How I Decided What Kind of Cancer Survivor I Was Going to Be
- Jeffrey Reynolds
- Apr 25
- 3 min read

Nobody hands you a manual for what to do with a medical diagnosis that isn’t quite a death sentence but isn’t nothing either. You figure out who you’re going to be about it mostly by trial and error — and by watching other people navigate the same terrain and deciding, quietly, what you do and don’t want to become.
I have been diagnosed with cancer twice. The first time, I told myself it was a detour. The second time, coming fourteen months after the first, I had to sit with something harder: the possibility that this was not a detour at all, but simply the road.
What I noticed, in the months that followed, was that the people around me were waiting to see what I was going to do with it. Not judging, but just watching. I realized I was watching too. Watching myself, more carefully than I ever had before, to see what I was actually made of when the challenges stopped being hypothetical.
There are a few kinds of cancer survivors. I’ve met most of them.
There are the ones who make their illness the centerpiece of their identity — who organize their entire public self around what they survived, as though the diagnosis were a credential. I understand it. But it never felt right to me. I didn’t want cancer to be the most interesting thing about me.
There are the ones who go silent — who process privately, share nothing, and show up to everything as though nothing happened. I respect that too. But silence, in my case, felt like a form of dishonesty. It happened. It changed things. Pretending otherwise seemed like a waste of whatever the experience was trying to teach me.
There are the ones who perform recovery and embark on the hero’s journey — who take every hard moment and package it immediately into a lesson, a caption, a story with a tidy arc. I’ve been guilty of this. It is a way of staying in control of something that is fundamentally uncontrollable, and it is also, if you are not careful, a way of not actually feeling anything.

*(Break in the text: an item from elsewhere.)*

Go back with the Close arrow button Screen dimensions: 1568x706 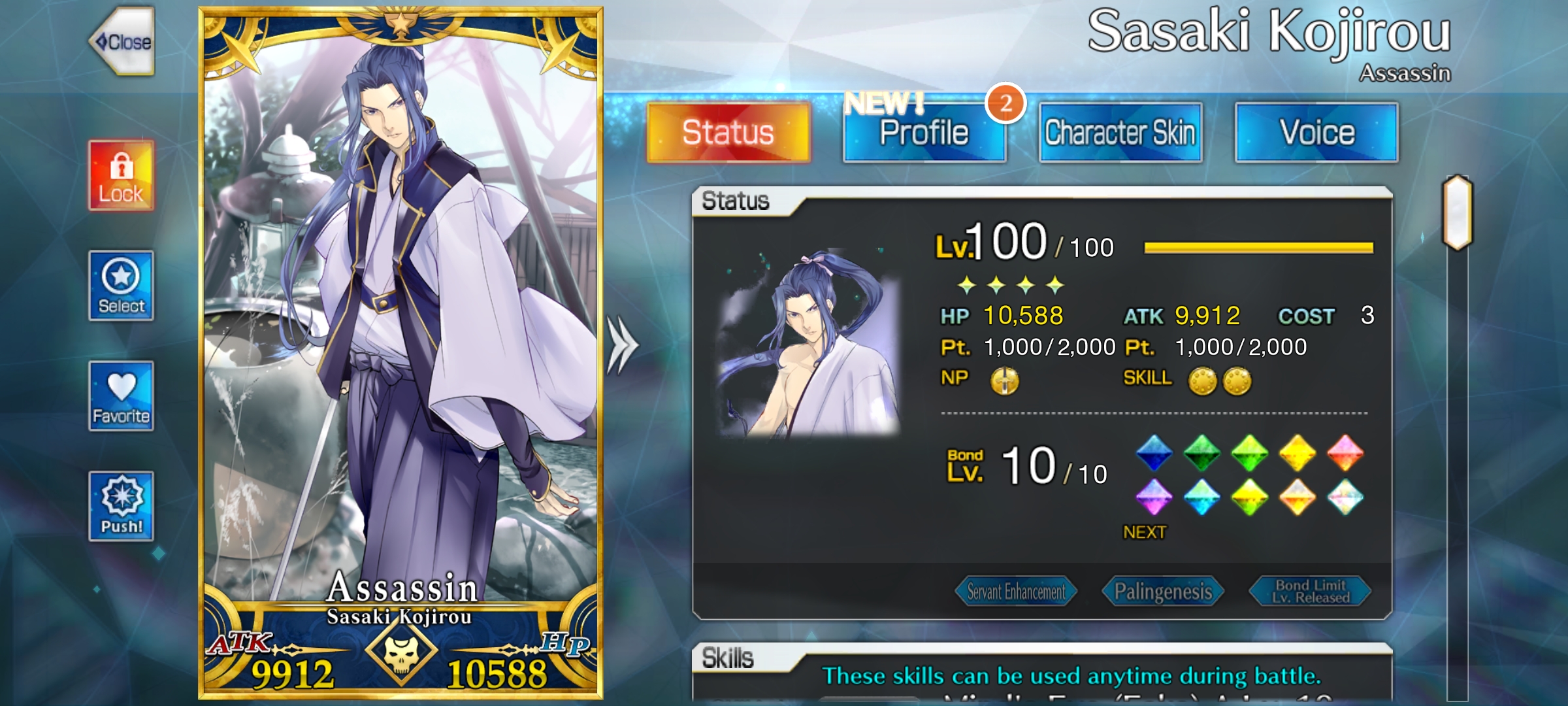click(122, 41)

And then there are the people who just keep going, sharing their story when it can help others, but otherwise demonstrating through words, actions and deeds that life goes on.
That is who I decided to be. Or at least who I decided to try to be.
The decision came slowly, and it came in parts. It came the morning I got back on the bike during cancer treatment — not because I felt good, but because movement was the most honest language I had for the fact that I was still here. It came when I stopped describing myself as “fighting” cancer — a metaphor I never liked, because it implies that the people who die simply didn’t fight hard enough, which is both false and cruel. It came when I started being willing to say, out loud, that I was scared — not to invite sympathy, but because the pretense of fearlessness was exhausting and unnecessary.
Mostly it came from a question I kept returning to: what do I actually want the rest of this to look like? Not the rest of treatment. The rest of everything.
The answer, when I finally sat still long enough to hear it, was simple. I wanted to keep doing the work I cared about. I wanted to keep training, keep racing, keep showing up first thing in the morning for the particular kind of clarity that only long miles provide. I wanted to be present for the people who mattered most to me — more present than I had been before, when I was busy and distracted and operating under the assumption that there was plenty of time.
Cancer is a terrible teacher. But it teaches.
What kind of cancer survivor you become depends, I think, less on what happened to you and more on what questions you are willing to ask yourself in the aftermath. The answers are already there. The illness just makes them harder to avoid.